(Stored dataset items)
-------

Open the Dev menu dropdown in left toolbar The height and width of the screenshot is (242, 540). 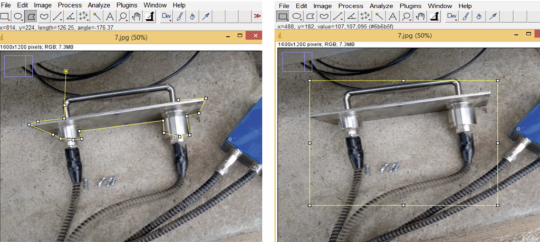pos(167,17)

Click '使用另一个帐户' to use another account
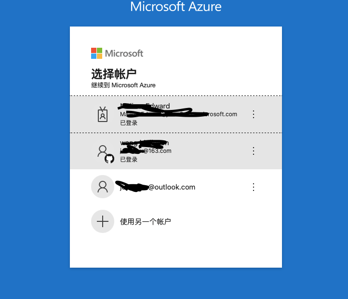(x=146, y=221)
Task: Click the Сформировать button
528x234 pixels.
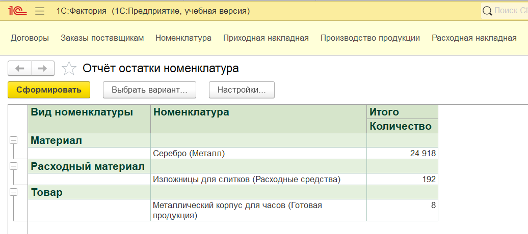Action: (x=49, y=90)
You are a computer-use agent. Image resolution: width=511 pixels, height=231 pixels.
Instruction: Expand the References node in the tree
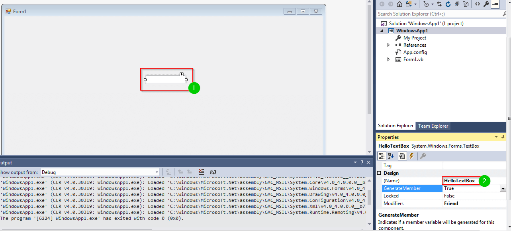389,45
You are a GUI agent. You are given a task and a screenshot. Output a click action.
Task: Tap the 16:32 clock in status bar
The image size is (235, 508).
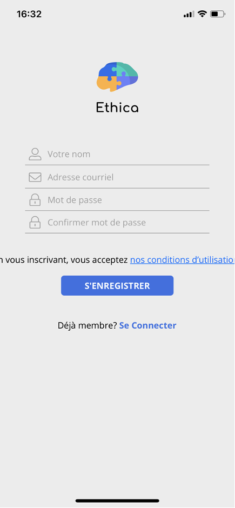point(29,14)
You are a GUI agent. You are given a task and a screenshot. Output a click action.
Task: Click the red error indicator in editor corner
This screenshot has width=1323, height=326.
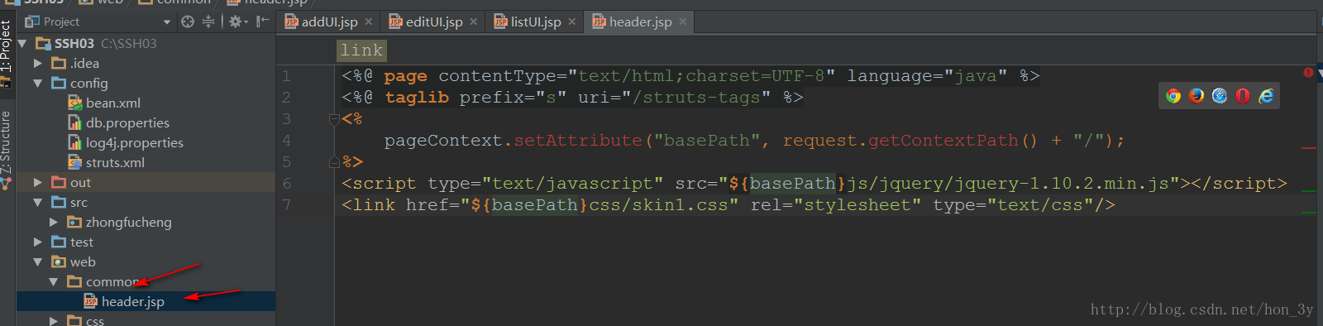[x=1308, y=73]
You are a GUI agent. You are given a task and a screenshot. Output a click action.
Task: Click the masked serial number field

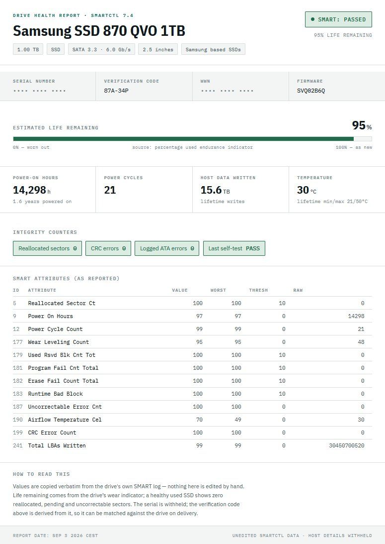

-------

EXERCISE GOAL: Starting at the line that contains "Click '使用另一个帐户' to use another account", write out every line through the end of the entries above exactly, and omit the pictures.

SOLUTION TO THE PROBLEM:
Click '使用另一个帐户' to use another account
(x=146, y=221)
Task: Click the Сформировать button
528x234 pixels.
Action: (x=49, y=90)
You are a computer-use agent. Image resolution: width=511 pixels, height=231 pixels.
Instruction: Expand the References node in the tree
389,45
You are a GUI agent. You are given a task and a screenshot. Output a click action.
Task: Tap the 16:32 clock in status bar
The image size is (235, 508).
point(29,14)
You are a GUI agent. You are given a task and a screenshot. Output a click action.
Task: Click the red error indicator in editor corner
This screenshot has width=1323, height=326.
[x=1308, y=73]
You are a GUI agent. You are given a task and a screenshot. Output a click action.
Task: Click the masked serial number field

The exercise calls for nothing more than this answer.